A new computational method developed by researchers at the New York Genome Center (NYGC) allows scientists to identify rare gene mutations in cancer cells with greater accuracy and sensitivity than currently available approaches.

The technique, reported in today's Communications Biology from Nature Research publishing, is called Lancet and represents a major advance in the identification of tumor cell mutations, a process known as somatic variant calling.

"With its unique ability to jointly analyze the whole genome of tumor and matched normal cells, Lancet provides a useful tool for researchers to conduct more accurate genome-wide somatic variant calling," notes first author Giuseppe Narzisi, PhD, Senior Bioinformatics Scientist, NYGC.

"Reliable detection of somatic variations is of critical importance in cancer research and increasingly in the clinical setting, where identification of somatic mutations forms the basis for personalized medicine," said Michael Zody, PhD, Senior Director, Computational Biology, NYGC, and senior author of the study. "Lancet will be an important addition to the toolkit of both clinicians and researchers working to advance the field of cancer genomics and improve care for cancer patients."

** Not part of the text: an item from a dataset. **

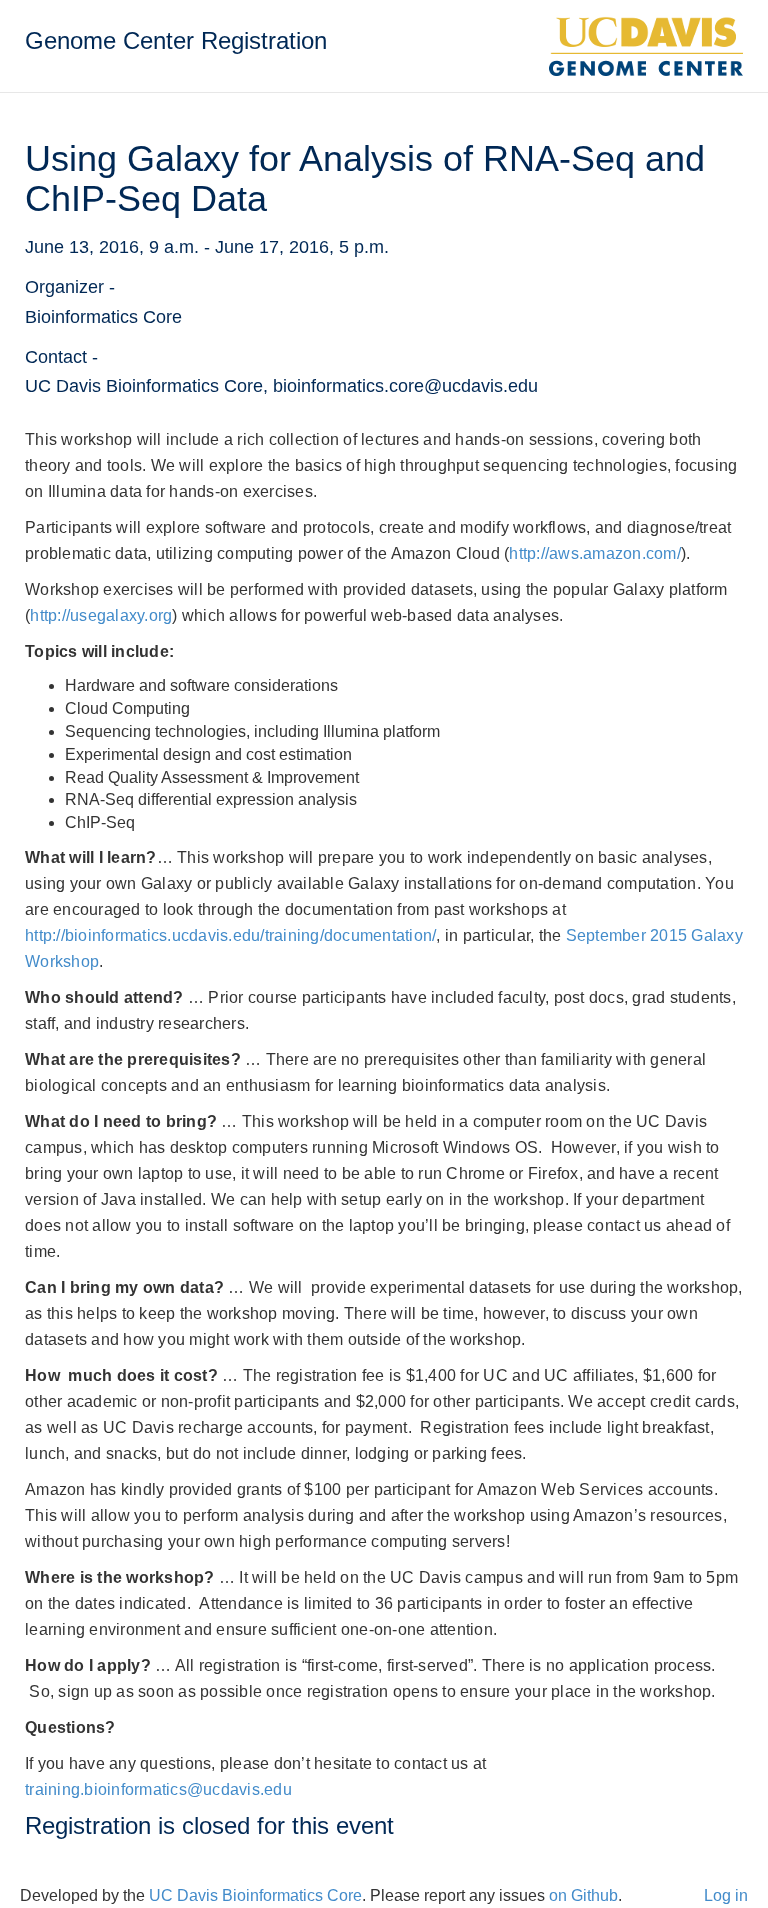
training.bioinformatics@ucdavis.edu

To identify gene mutations in cancer cells, researchers sequence the genomes of tumor cells and normal cells. Current computational methods then involve comparing both tumor and normal to a reference genome and looking for differences unique to the tumor. Lancet instead uses an approach called micro-assembly to reconstruct the complete sequences of small regions of the genome without relying on a reference. Because the approach does not rely on a reference to identify variants, it also works well in regions of the genome where comparing reads to a reference is challenging for technical reasons. By using a data structure called a colored de Bruijn graph, Lancet jointly analyzes the tumor and normal DNA, providing greater sensitivity to find rare variants unique to the tumor while also providing greater accuracy of differentiating tumor variants from those present in healthy tissue in that individual. Using Lancet to combine the sequencing data from the normal and tumor cells represents a more powerful way of identifying mutations, Dr. Narzisi said, since users are no longer dependent on analyzing sequence data from tumor and normal cells separately.

In the study, through extensive experimental comparison on synthetic and real whole-genome sequencing datasets, the researchers demonstrated that Lancet performed better and had higher accuracy and better sensitivity to detect somatic variants compared to the most widely-used somatic variant callers.

"In our study, we show that existing tools are not that precise in scoring mutations, so that some candidate variants which were highly scored by some tools ended up being false positives," Dr. Narzisi said. "That becomes a problem when you want to prioritize which variants to validate using other technologies or you want to move forward with a clinical study. You may end up focusing on variants that do not exist."